To do - An exact transcription of the lines from the one holding "Instruction: Click the Scope field label" to the end of the entries below, and nothing more, is the required answer. Please omit the pictures.

START Input data

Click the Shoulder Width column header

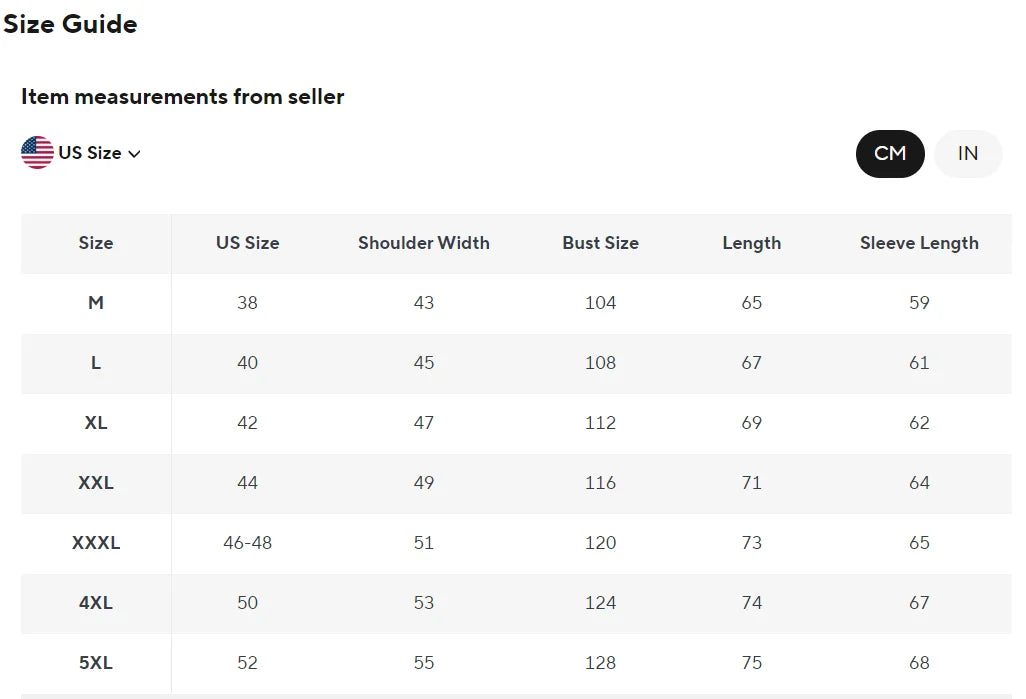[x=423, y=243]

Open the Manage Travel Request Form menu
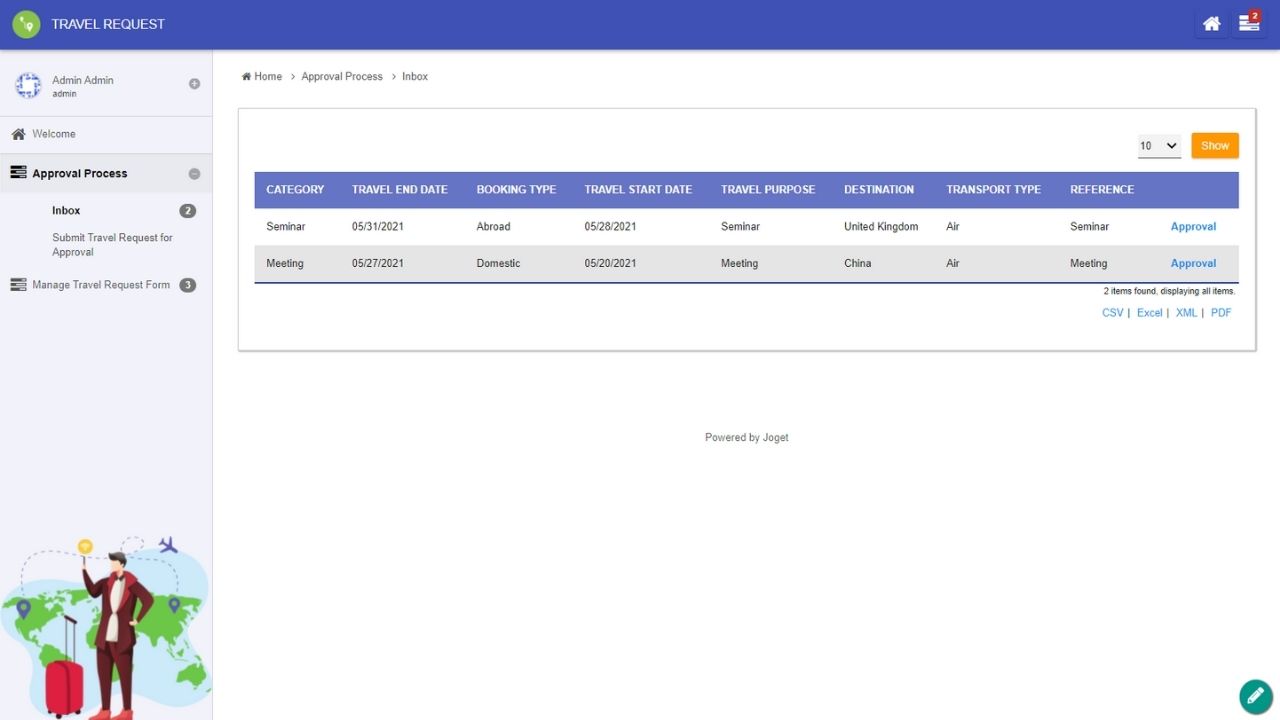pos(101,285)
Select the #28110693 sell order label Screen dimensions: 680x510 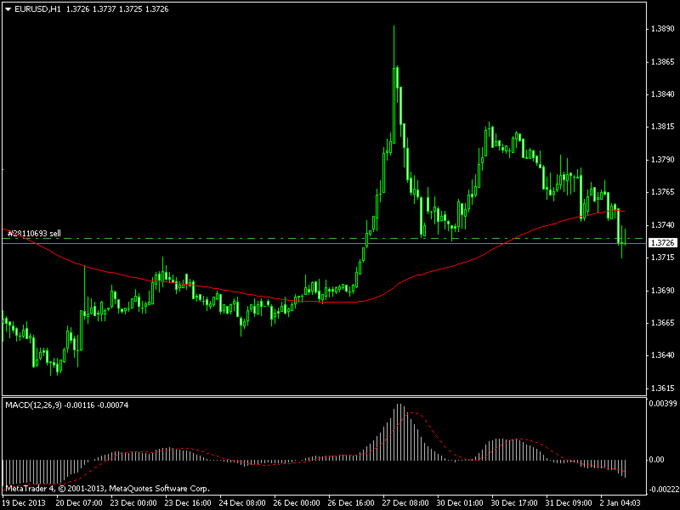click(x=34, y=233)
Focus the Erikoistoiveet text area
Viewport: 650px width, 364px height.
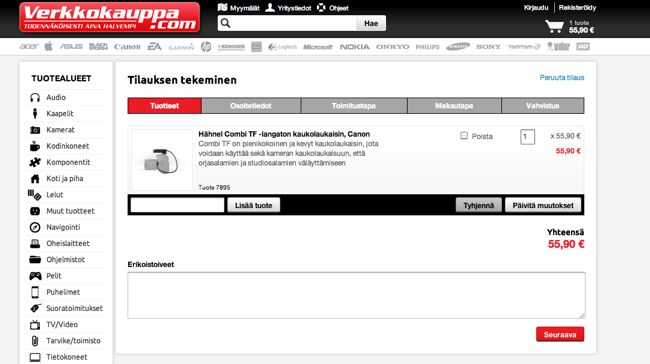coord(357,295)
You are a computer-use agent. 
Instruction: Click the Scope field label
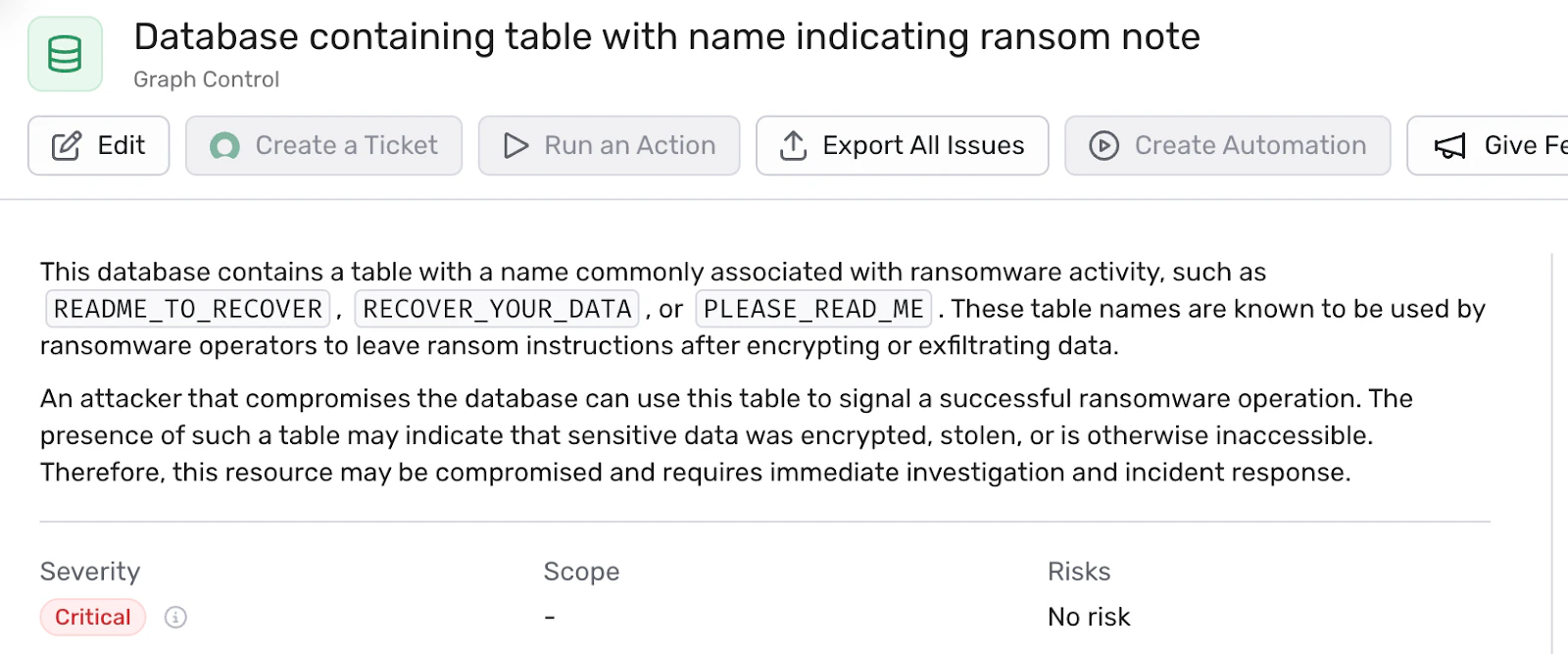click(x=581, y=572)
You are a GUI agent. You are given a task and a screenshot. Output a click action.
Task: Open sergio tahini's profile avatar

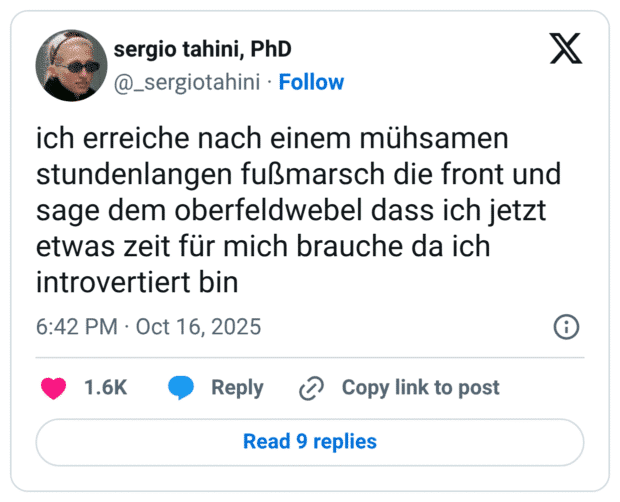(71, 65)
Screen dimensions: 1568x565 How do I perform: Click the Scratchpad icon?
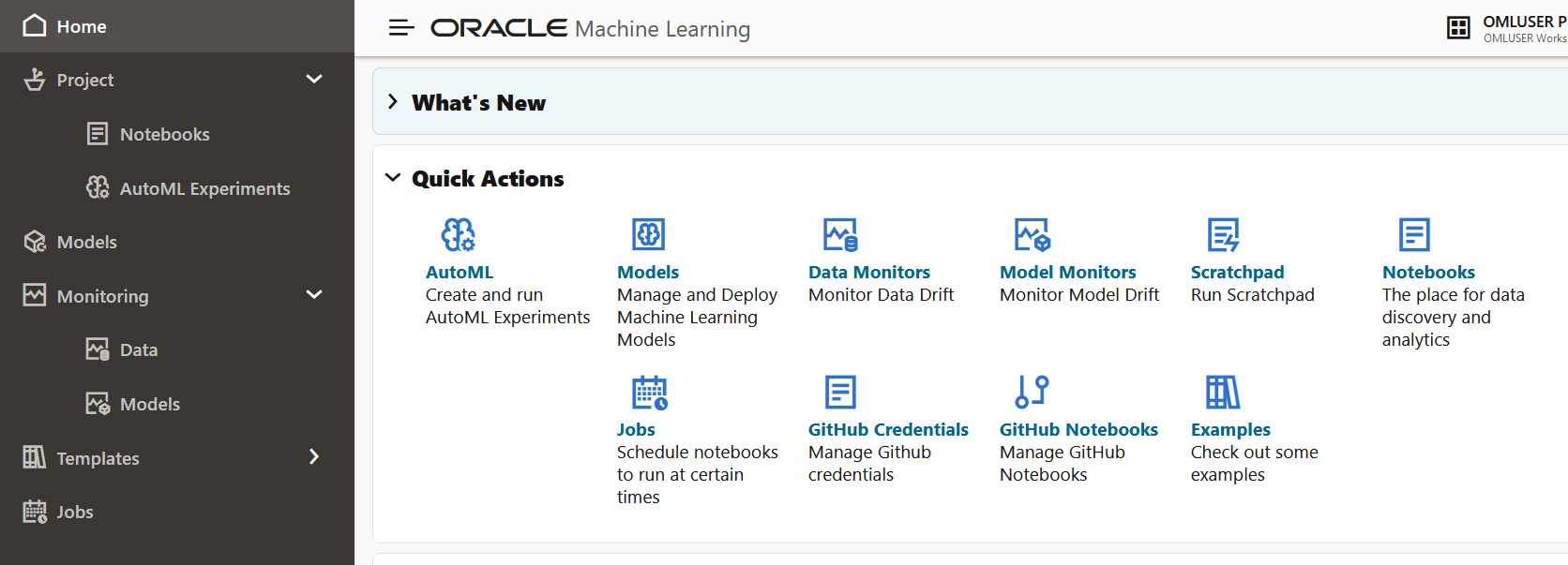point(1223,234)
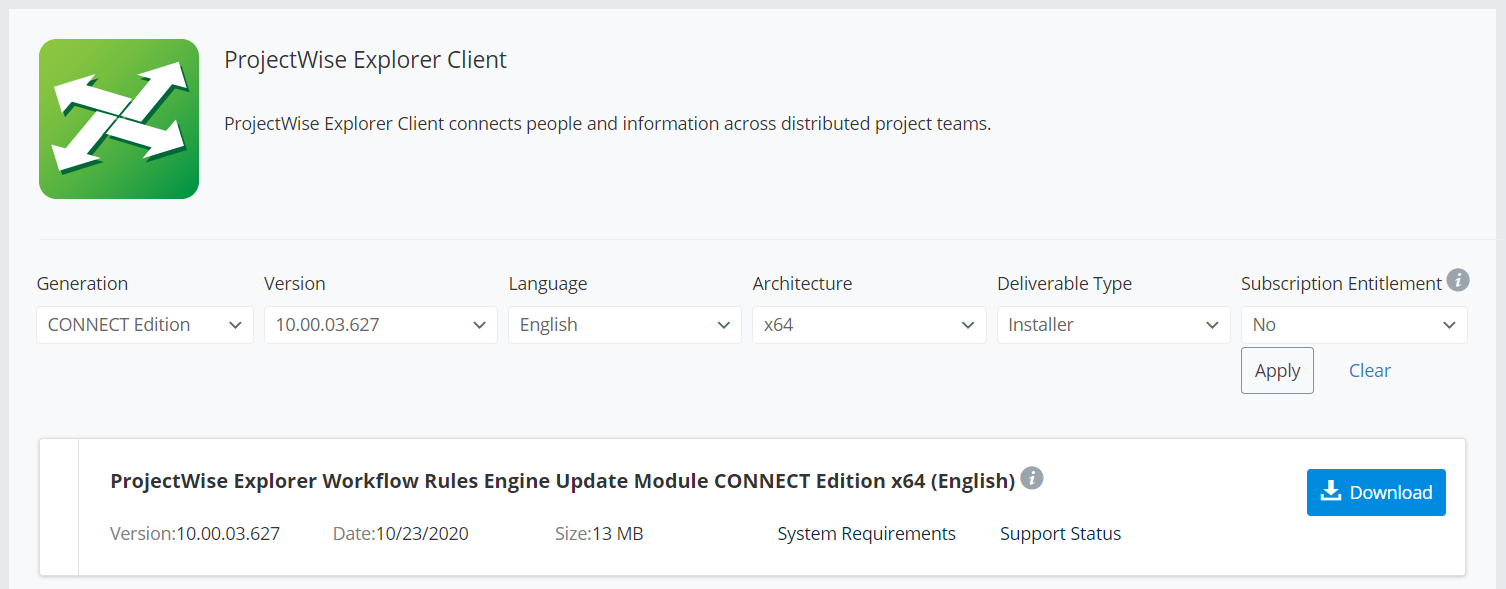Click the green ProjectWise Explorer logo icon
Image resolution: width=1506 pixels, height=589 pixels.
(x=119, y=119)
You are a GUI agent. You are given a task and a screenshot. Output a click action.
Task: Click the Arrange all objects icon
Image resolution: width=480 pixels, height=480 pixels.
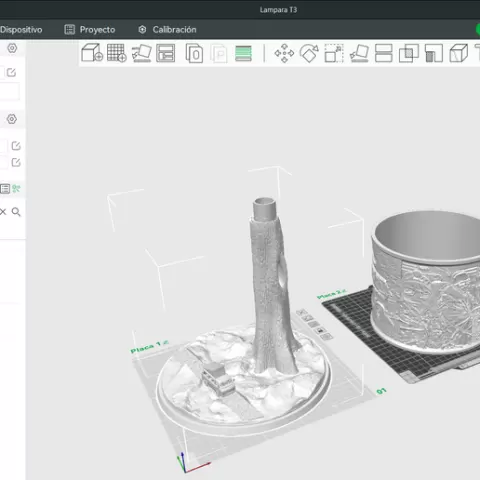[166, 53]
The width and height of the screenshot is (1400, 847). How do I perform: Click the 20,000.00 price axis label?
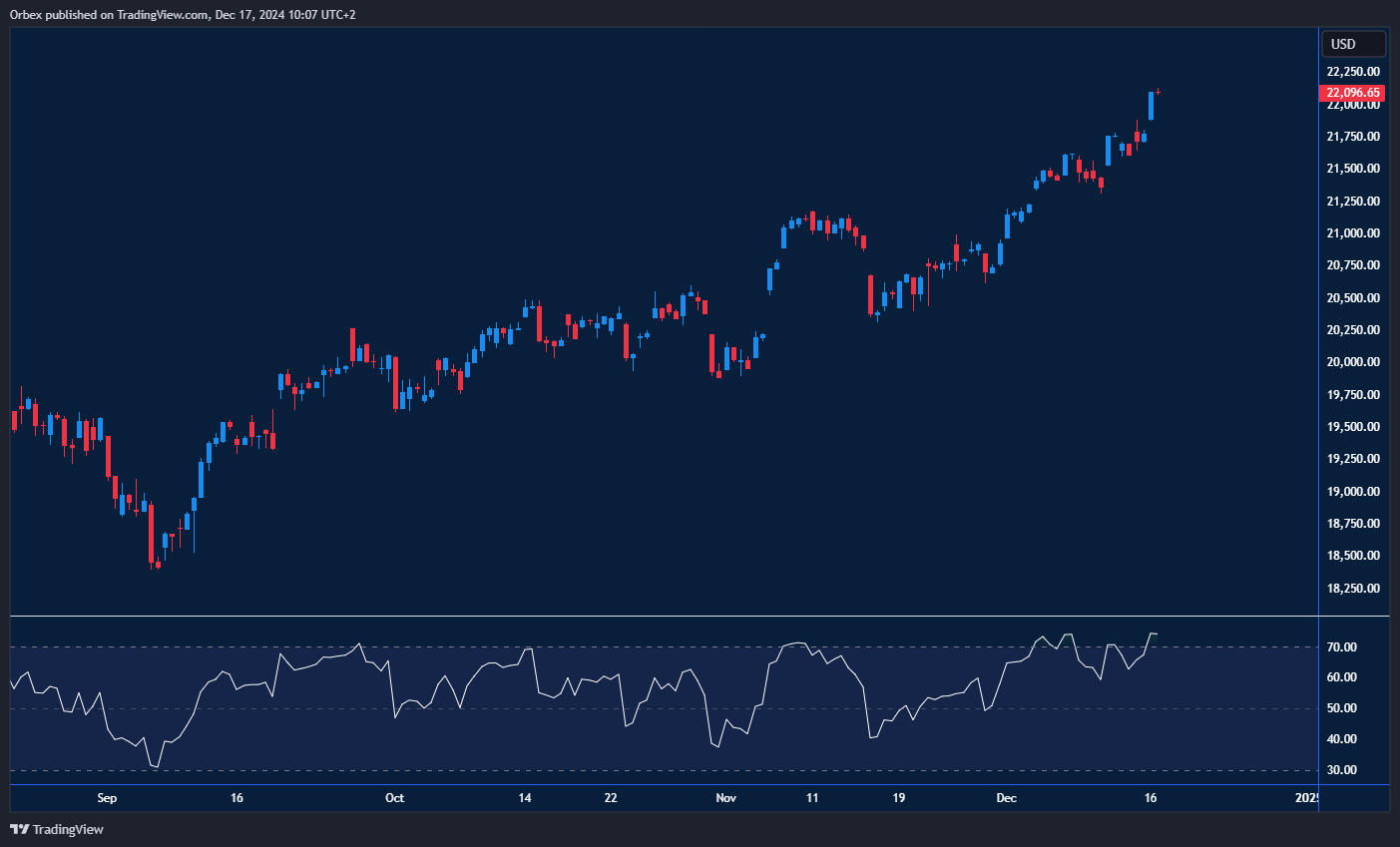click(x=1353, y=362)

END Input data

Task answer -
Instruction: Click the Scope field label
click(x=581, y=572)
You are a GUI agent. You are given a task and a screenshot. Output a click action.
Task: Open sergio tahini's profile avatar

(71, 65)
Screen dimensions: 1568x565 How do I perform: Click the Scratchpad icon?
point(1223,234)
Click the green ProjectWise Explorer logo icon
Image resolution: width=1506 pixels, height=589 pixels.
(x=119, y=119)
You are a GUI agent. You are given a task and a screenshot. Output a click action.
Task: Click the Arrange all objects icon
Image resolution: width=480 pixels, height=480 pixels.
[166, 53]
The width and height of the screenshot is (1400, 847). How do I perform: Click the 20,000.00 price axis label?
click(x=1353, y=362)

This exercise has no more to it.